La production animale s’impose comme un pilier central de l’agriculture marocaine, contribuant à hauteur de 35% au produit intérieur brut agricole et générant près de 135 millions de journées de travail chaque année. C’est ce qu’a affirmé, mardi à Meknès, le ministre de l’Agriculture Ahmed El Bouari, à l’ouverture d’une conférence internationale organisée en marge du Salon international de l’Agriculture au Maroc (SIAM).
Au-delà de son poids économique, l’élevage constitue une source de revenus essentielle pour environ 1,2 million d’éleveurs à travers le Royaume. Les chiffres issus du recensement de 2025 illustrent l’ampleur du secteur : le cheptel national compte près de 33 millions de têtes, réparties entre ovins, caprins, bovins et camélidés.
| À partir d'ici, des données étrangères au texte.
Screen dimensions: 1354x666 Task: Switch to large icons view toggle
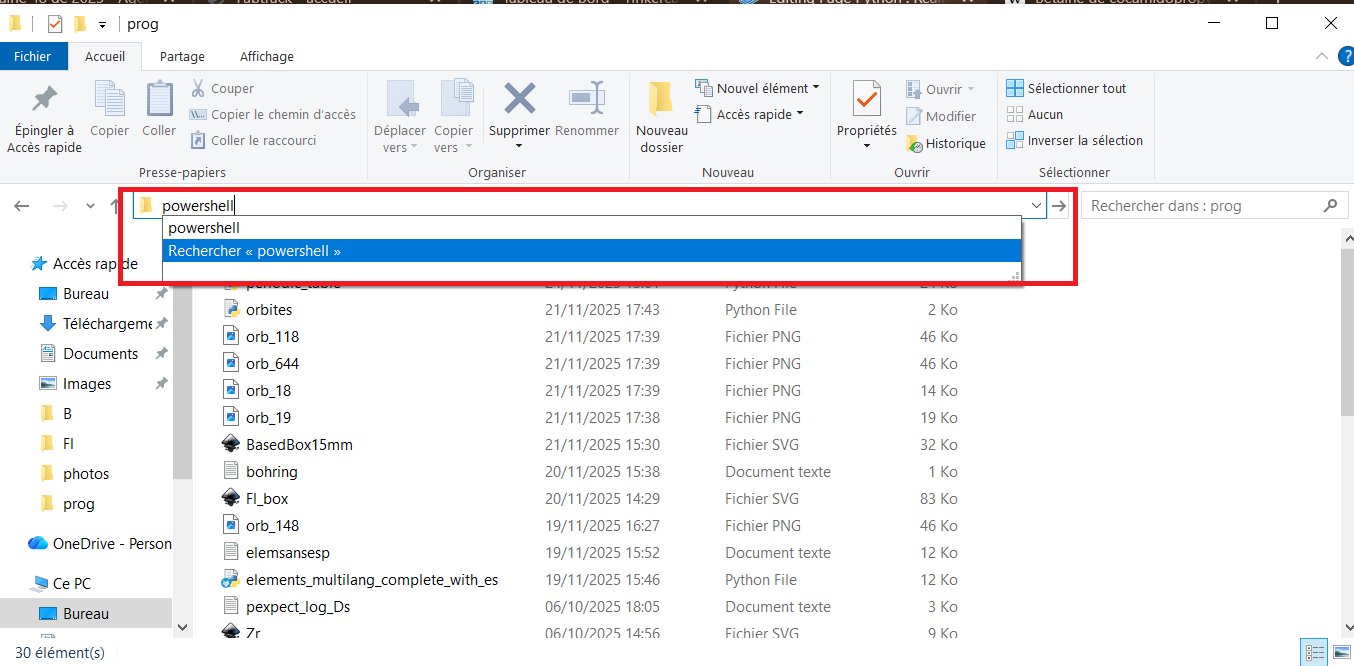click(1340, 652)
Cette base productive permet d’atteindre une production annuelle estimée à 530.000 tonnes de viandes rouges et près de 2 milliards de litres de lait.
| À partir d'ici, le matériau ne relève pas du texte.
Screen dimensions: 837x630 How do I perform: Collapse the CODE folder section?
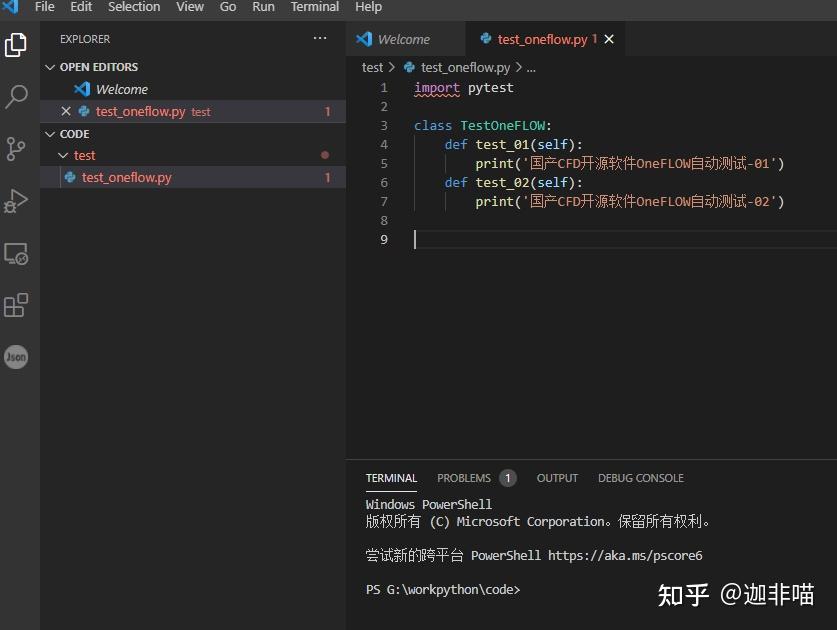tap(50, 133)
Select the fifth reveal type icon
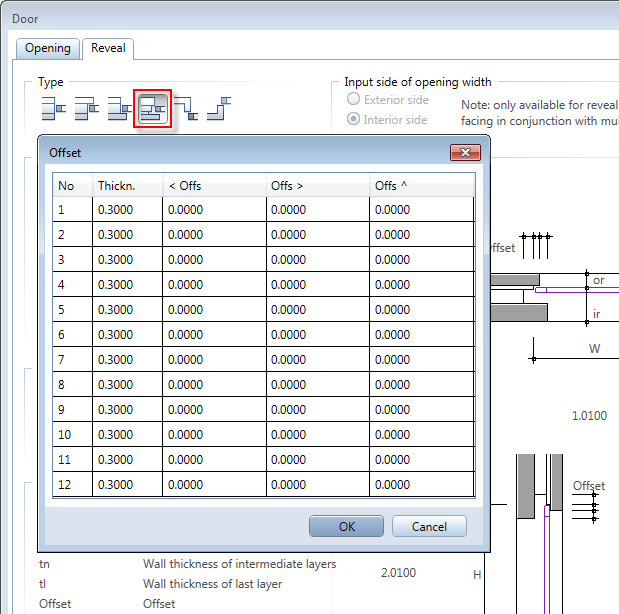 coord(185,108)
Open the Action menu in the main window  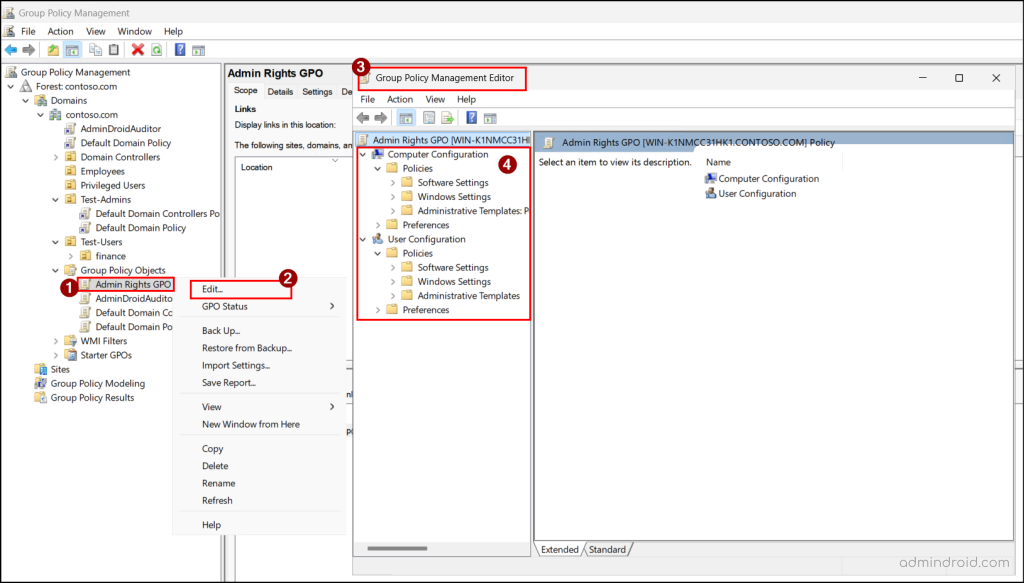(x=60, y=31)
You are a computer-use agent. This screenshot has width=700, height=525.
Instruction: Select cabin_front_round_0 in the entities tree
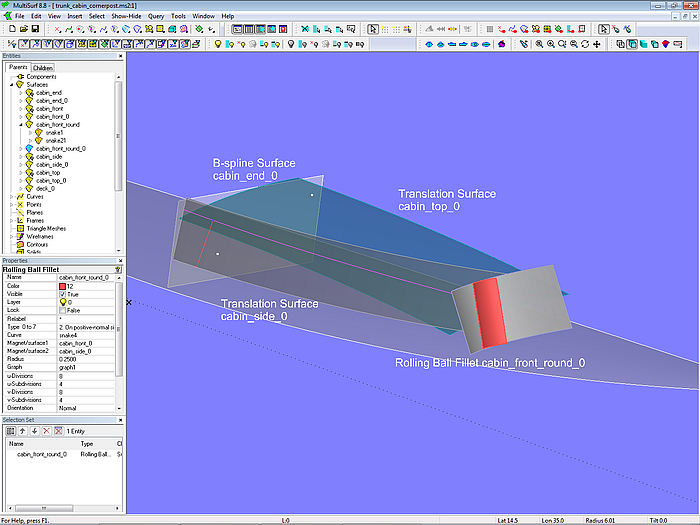point(60,148)
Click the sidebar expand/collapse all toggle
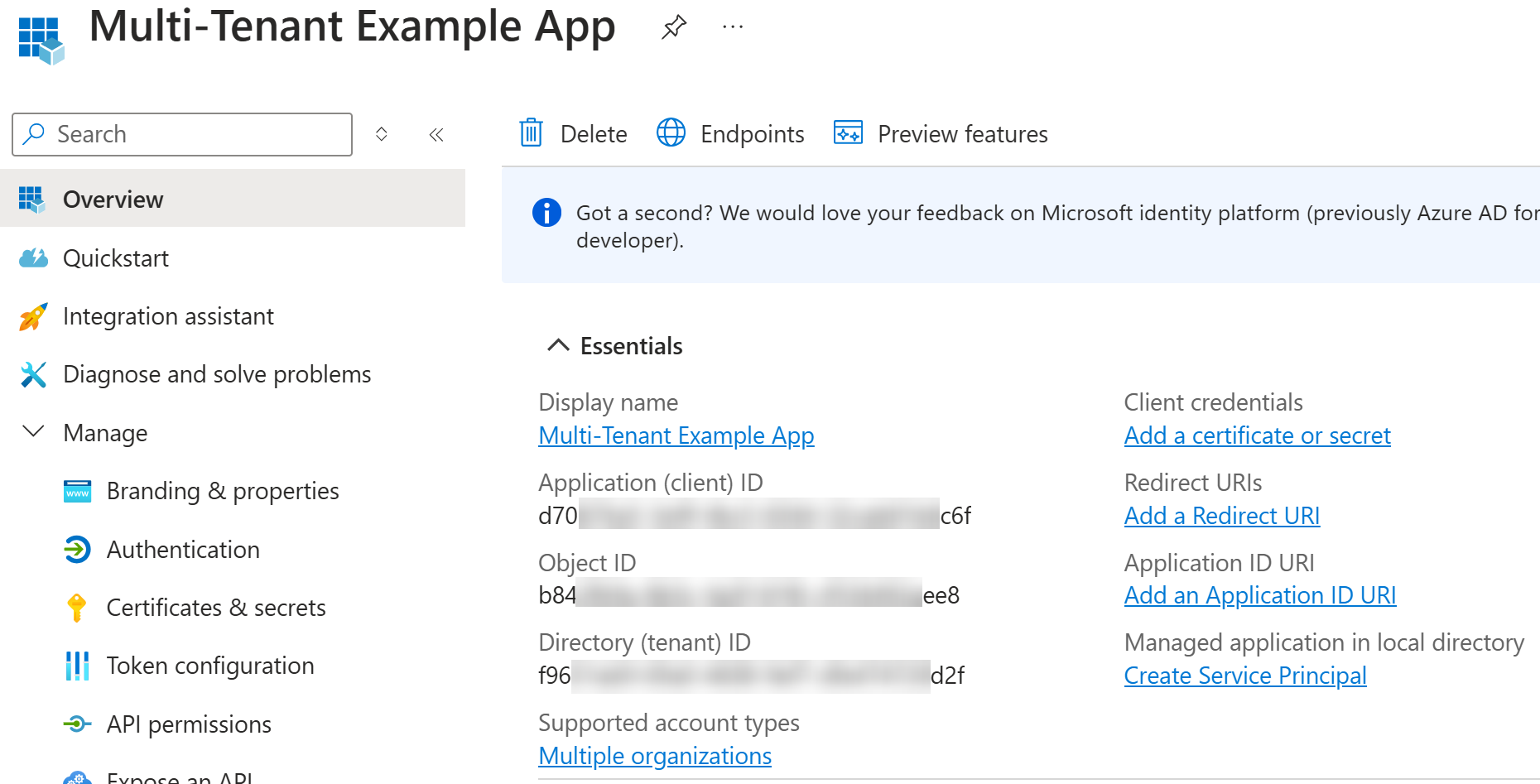Screen dimensions: 1540x784 point(382,134)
La filière avicole confirme, elle aussi, sa dynamique. Elle affiche une production avoisinant 784.000 tonnes de viandes blanches, accompagnée de quelque 6,5 milliards d’œufs destinés à la consommation, couvrant entièrement les besoins du marché national. Cette performance souligne le rôle stratégique de la production animale dans la sécurité alimentaire du pays.
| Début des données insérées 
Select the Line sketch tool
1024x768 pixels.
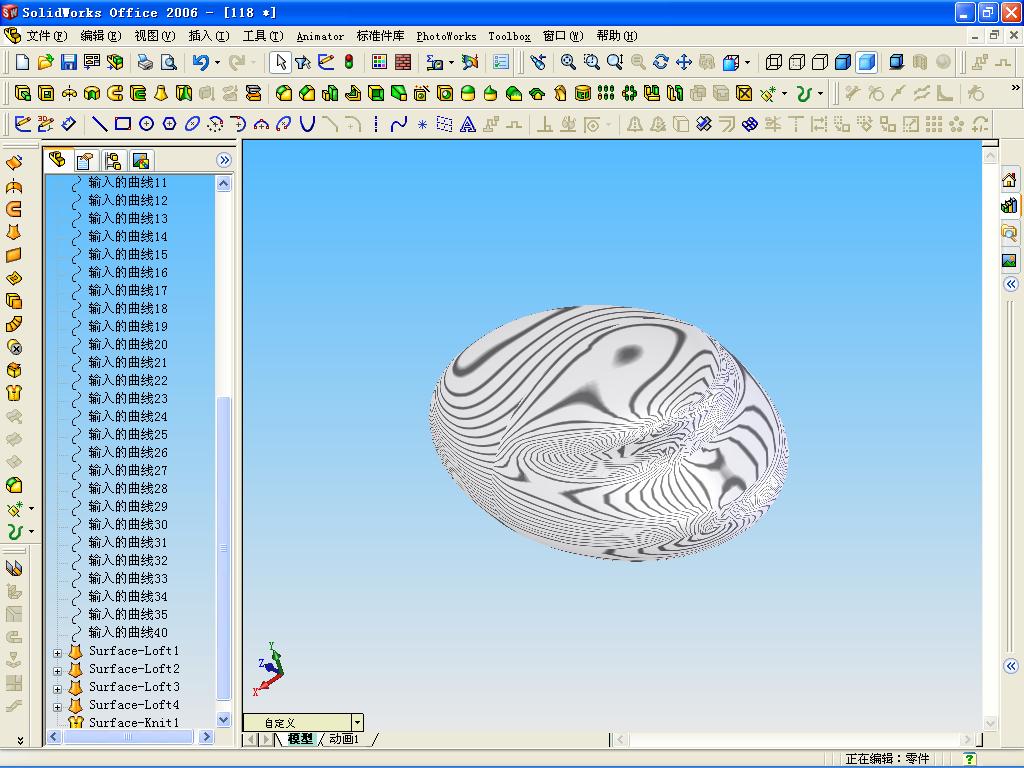(99, 123)
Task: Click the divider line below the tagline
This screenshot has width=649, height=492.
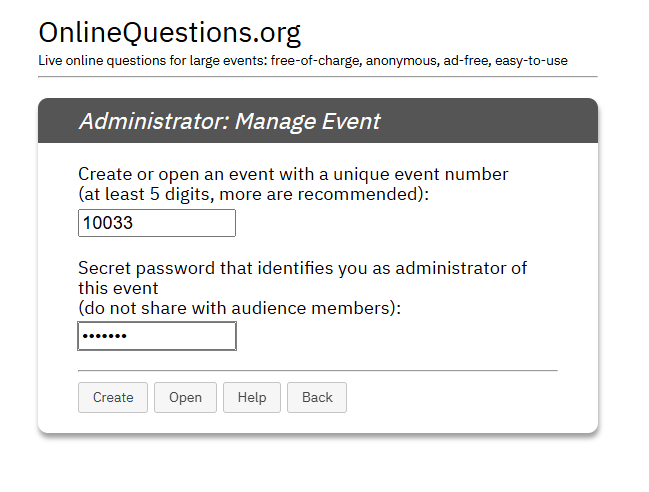Action: pyautogui.click(x=317, y=77)

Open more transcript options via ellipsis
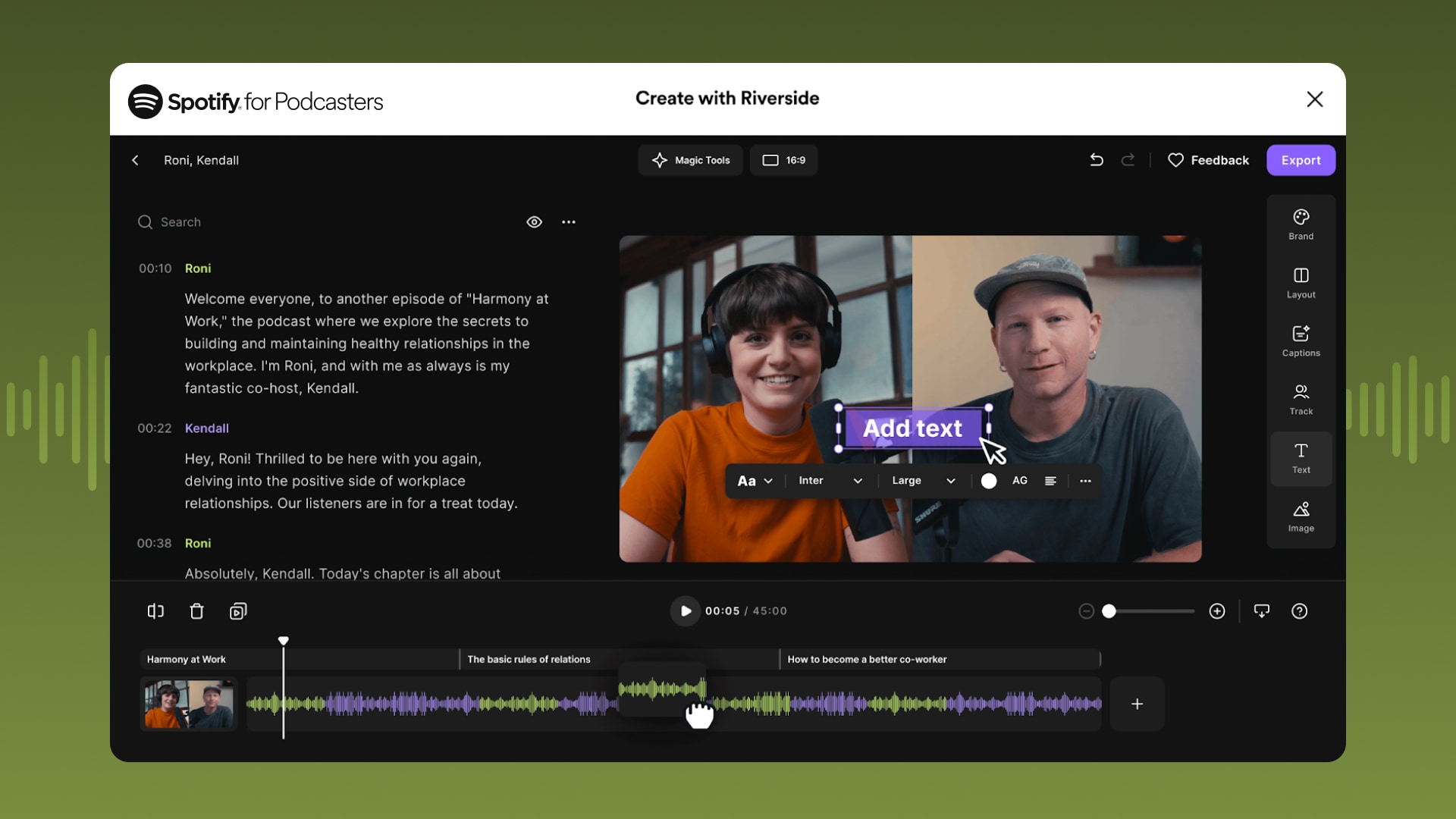(569, 221)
Face aux défis récents, notamment climatiques, les autorités ont engagé un programme exceptionnel de reconstitution du cheptel. Doté d’un budget conséquent, ce dispositif vise à soutenir les éleveurs, en particulier à travers l’accès à l’alimentation animale et la préservation des femelles reproductrices, levier clé pour relancer durablement la production.
La stratégie du ministère repose également sur le renforcement de la production d’aliments pour bétail et sur une vigilance accrue en matière de santé animale. Surveillance épidémiologique, campagnes de vaccination et contrôle sanitaire constituent des axes prioritaires pour sécuriser les élevages et améliorer leur rendement.
Dans la filière des viandes rouges, l’accent est mis sur l’amélioration génétique des races bovines destinées à la production de viande, dans un contexte où la viande bovine représente à elle seule 80% de la consommation nationale. Parallèlement, l’élevage camelin gagne en importance, notamment dans les provinces du Sud, où il génère une valeur ajoutée estimée à 225 millions de dirhams et près de 2,7 millions de journées de travail.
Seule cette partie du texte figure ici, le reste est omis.